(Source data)
****************************************

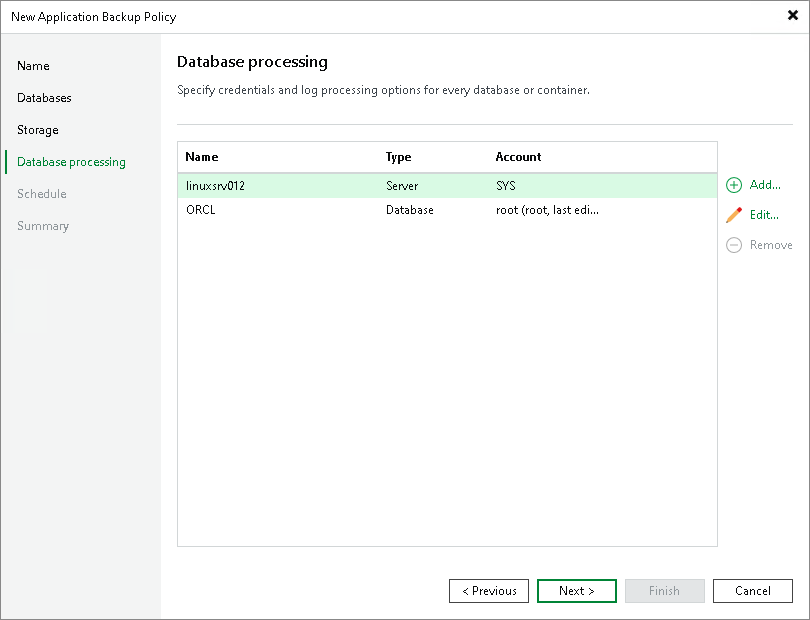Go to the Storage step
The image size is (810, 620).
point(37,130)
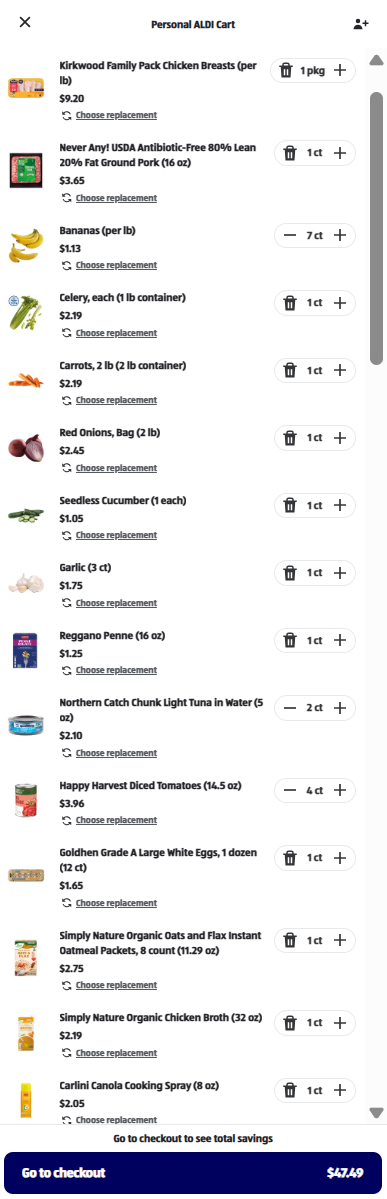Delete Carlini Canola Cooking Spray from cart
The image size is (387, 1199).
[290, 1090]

****************************************

◆ **Requirement**: Copy every line of the records above word for word, omitting the pictures.

◆ **Final result**:
Go to the Storage step
The image size is (810, 620).
point(37,130)
Delete Carlini Canola Cooking Spray from cart
The image size is (387, 1199).
[290, 1090]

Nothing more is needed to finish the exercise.